Like a Sam Shepherd play, not a lot happens in 4000 Miles, but Herzog’s acerbic dialogue is positively mesmerizing. In one scene, the shy, awkward Bec pays a visit to officially break up with Leo, and in another he brings home after the bars close Amanda, a sexy, sophisticated young Chinese-American woman. Intent on conquest, Leo misses the condescending irony when she playfully calls him her “mountain man,” but the situation goes south when she notices the apartment’s Marxist library. After delivering a strident rant on how the Communists ruined China—the reason her family left—and how she could never have sex in a “Communist apartment,” she storms out, leaving poor Leo adrift again.
Drexler’s Vera dutifully pads about her apartment in drab frocks, displaying that stereotypical bent-over senior posture. But when she goes to an event uptown, costumer Glenn Paris has provided her with a terribly smart black suit and matching hat that instantly improves the old gal’s posture. Amanda’s chic, up-to-the minute club wear tells us immediately that she is slumming with Leo, and Yumi Roussin plays this Asian tigress with consummate verve.
Sullivan and Drexler rightly own the play, and their chemistry is a joy to experience. He mixes an almost sweet, earnest demeanor with edgy, slightly hostile assertiveness in just the right proportions, and Drexler deftly cloaks her need for sympathetic company under a hard-boiled, urban exterior. Michelle Marie Trester does well with the under-written role of Bec, and she shines for a brief moment towards the end of the play when she bravely attempts to reconcile with Leo.

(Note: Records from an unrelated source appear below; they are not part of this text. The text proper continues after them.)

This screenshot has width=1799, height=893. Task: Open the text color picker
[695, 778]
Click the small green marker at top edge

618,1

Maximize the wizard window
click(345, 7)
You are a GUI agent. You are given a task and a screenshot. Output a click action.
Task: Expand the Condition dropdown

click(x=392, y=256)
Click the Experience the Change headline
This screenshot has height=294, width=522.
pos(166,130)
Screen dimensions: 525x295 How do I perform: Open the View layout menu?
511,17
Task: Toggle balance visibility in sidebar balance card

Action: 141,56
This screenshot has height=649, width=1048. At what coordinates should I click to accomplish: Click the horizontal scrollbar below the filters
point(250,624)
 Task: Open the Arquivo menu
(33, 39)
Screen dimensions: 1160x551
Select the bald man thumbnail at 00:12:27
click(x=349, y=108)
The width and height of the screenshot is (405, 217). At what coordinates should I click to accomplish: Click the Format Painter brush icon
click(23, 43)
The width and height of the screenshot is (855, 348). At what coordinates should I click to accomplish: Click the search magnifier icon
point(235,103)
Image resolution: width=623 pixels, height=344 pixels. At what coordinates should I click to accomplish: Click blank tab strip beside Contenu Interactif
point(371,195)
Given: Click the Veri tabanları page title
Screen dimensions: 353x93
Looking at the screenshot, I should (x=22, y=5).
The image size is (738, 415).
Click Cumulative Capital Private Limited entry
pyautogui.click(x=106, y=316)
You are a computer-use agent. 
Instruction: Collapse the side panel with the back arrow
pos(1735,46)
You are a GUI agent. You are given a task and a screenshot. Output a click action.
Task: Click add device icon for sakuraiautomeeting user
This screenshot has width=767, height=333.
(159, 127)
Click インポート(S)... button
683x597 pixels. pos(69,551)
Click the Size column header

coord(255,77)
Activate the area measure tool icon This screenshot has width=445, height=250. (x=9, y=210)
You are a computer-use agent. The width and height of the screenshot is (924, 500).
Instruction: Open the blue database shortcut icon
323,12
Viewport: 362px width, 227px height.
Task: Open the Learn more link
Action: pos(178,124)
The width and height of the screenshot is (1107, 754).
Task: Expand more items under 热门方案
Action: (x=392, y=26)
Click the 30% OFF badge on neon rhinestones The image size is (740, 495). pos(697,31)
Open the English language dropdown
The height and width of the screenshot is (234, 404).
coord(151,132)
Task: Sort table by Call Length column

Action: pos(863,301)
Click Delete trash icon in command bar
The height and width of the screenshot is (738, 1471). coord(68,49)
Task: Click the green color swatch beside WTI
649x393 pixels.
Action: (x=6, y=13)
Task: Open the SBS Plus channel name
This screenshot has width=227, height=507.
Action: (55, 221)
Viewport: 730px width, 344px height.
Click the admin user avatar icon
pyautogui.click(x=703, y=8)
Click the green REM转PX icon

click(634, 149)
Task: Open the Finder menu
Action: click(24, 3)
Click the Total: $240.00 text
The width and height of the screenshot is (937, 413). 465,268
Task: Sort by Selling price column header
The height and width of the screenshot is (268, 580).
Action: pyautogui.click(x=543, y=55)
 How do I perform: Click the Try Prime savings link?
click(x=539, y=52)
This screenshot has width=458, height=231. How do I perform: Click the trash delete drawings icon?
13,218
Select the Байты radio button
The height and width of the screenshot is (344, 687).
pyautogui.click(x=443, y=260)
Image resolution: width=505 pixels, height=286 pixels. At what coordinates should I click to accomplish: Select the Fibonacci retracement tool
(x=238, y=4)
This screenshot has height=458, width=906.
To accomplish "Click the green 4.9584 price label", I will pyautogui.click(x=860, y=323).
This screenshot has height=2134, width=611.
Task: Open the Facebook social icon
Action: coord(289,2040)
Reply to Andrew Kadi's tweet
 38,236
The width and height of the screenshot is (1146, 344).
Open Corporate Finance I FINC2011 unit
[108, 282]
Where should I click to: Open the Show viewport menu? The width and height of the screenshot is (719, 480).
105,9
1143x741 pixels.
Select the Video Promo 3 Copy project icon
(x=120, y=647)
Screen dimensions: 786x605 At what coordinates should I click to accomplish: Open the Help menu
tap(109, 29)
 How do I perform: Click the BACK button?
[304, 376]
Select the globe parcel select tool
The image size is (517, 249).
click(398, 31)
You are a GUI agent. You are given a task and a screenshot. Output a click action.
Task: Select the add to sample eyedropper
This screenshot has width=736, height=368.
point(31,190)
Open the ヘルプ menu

In spite of the play’s modest dramatic arc, director Claudio Raygoza has paced 4000 Miles beautifully, engaging the audience at every turn and finding a variety of ways to group this small cast in the single-set apartment living room. Paris designed Vera’s living room to suggest modest, tasteful comfort, but the pastel rotary phone is the set’s pièce de résistance. I felt a nostalgic twinge every time she dialed it!
4000 Miles, first produced in New York in 2011, has won numerous awards, including the 2012 Obie Award for Best New American Play, and was a finalist in the 2013 Pulitzer Prize for Drama. Kudos to ion for bringing this stellar script to San Diego and realizing it with such skill and finesse.
Ion Theatre opened Amy Herzog’s 4ooo Miles on September 24, 2016, at the ion @ blkbox in Hillcrest. The play runs Thursday through Sunday through October 15, 2016.